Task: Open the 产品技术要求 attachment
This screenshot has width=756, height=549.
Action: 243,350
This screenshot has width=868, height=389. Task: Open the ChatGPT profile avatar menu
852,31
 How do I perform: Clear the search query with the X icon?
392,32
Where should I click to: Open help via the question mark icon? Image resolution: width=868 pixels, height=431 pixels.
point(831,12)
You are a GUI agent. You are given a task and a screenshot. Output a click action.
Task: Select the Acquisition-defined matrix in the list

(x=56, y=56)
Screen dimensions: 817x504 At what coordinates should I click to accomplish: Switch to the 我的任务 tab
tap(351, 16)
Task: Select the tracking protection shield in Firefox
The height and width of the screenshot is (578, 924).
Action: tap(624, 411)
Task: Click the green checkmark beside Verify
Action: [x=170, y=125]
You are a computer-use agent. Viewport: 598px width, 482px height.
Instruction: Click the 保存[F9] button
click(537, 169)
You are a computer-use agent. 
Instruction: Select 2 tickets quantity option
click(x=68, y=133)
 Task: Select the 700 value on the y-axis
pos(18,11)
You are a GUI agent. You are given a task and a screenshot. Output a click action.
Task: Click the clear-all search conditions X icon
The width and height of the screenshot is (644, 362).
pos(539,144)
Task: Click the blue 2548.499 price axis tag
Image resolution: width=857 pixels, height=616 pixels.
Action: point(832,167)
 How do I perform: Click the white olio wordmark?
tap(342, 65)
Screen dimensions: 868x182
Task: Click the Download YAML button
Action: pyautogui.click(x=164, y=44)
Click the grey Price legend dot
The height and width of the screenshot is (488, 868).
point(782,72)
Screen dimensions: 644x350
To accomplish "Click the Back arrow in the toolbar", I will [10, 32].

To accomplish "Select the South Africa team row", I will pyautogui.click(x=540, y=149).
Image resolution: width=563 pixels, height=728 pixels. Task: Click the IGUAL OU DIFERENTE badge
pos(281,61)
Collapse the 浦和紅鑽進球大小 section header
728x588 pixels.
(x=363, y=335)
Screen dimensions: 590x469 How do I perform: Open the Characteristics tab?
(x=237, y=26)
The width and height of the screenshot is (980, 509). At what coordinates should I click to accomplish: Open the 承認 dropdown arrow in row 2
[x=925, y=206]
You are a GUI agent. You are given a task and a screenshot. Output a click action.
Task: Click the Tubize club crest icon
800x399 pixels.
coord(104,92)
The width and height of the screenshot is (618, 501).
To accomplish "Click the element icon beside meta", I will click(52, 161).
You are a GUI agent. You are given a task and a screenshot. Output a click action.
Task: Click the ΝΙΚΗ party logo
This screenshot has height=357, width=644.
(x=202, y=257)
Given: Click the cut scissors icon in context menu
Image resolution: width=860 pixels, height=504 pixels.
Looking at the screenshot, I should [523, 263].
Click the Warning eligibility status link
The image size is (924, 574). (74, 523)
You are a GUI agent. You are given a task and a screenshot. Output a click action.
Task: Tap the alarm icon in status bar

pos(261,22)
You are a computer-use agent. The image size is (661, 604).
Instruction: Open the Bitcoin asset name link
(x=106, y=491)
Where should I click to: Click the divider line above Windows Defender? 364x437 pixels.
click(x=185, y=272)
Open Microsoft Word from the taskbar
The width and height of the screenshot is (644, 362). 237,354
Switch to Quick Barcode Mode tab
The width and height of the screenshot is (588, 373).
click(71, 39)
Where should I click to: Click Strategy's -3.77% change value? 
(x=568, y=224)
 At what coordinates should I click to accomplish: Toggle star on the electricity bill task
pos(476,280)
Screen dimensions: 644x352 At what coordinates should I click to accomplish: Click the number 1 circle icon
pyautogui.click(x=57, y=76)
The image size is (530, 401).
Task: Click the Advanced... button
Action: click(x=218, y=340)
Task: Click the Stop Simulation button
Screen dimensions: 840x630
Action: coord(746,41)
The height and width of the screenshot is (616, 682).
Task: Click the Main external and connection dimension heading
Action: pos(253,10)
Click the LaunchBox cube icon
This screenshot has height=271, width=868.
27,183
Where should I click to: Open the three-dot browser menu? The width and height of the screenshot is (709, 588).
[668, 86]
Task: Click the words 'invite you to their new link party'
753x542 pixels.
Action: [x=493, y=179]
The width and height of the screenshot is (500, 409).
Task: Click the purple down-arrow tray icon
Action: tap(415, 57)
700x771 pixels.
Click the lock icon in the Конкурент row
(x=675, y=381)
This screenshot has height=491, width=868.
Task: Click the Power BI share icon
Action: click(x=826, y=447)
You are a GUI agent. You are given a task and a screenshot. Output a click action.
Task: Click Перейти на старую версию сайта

··········

__Work order__:
Please give again the lines above between the line holding "Image resolution: width=563" and the line holding "Task: Click the Stop Simulation button", inclusive, exactly as they are and with nothing added.

__Solution to the problem__:
Image resolution: width=563 pixels, height=728 pixels. Task: Click the IGUAL OU DIFERENTE badge
pos(281,61)
Collapse the 浦和紅鑽進球大小 section header
728x588 pixels.
(x=363, y=335)
Screen dimensions: 590x469 How do I perform: Open the Characteristics tab?
(x=237, y=26)
The width and height of the screenshot is (980, 509). At what coordinates should I click to accomplish: Open the 承認 dropdown arrow in row 2
[x=925, y=206]
You are a GUI agent. You are given a task and a screenshot. Output a click action.
Task: Click the Tubize club crest icon
800x399 pixels.
coord(104,92)
The width and height of the screenshot is (618, 501).
To accomplish "Click the element icon beside meta", I will click(52, 161).
You are a GUI agent. You are given a task and a screenshot. Output a click action.
Task: Click the ΝΙΚΗ party logo
This screenshot has height=357, width=644.
(x=202, y=257)
Given: Click the cut scissors icon in context menu
Image resolution: width=860 pixels, height=504 pixels.
Looking at the screenshot, I should [523, 263].
Click the Warning eligibility status link
The image size is (924, 574). (74, 523)
You are a GUI agent. You are given a task and a screenshot. Output a click action.
Task: Tap the alarm icon in status bar

pos(261,22)
You are a computer-use agent. The image size is (661, 604).
Instruction: Open the Bitcoin asset name link
(x=106, y=491)
Where should I click to: Click the divider line above Windows Defender? 364x437 pixels.
click(x=185, y=272)
Open Microsoft Word from the taskbar
The width and height of the screenshot is (644, 362). 237,354
Switch to Quick Barcode Mode tab
The width and height of the screenshot is (588, 373).
click(71, 39)
Where should I click to: Click Strategy's -3.77% change value? 
(x=568, y=224)
 At what coordinates should I click to accomplish: Toggle star on the electricity bill task
pos(476,280)
Screen dimensions: 644x352 At what coordinates should I click to accomplish: Click the number 1 circle icon
pyautogui.click(x=57, y=76)
The image size is (530, 401).
Task: Click the Advanced... button
Action: click(x=218, y=340)
Task: Click the Stop Simulation button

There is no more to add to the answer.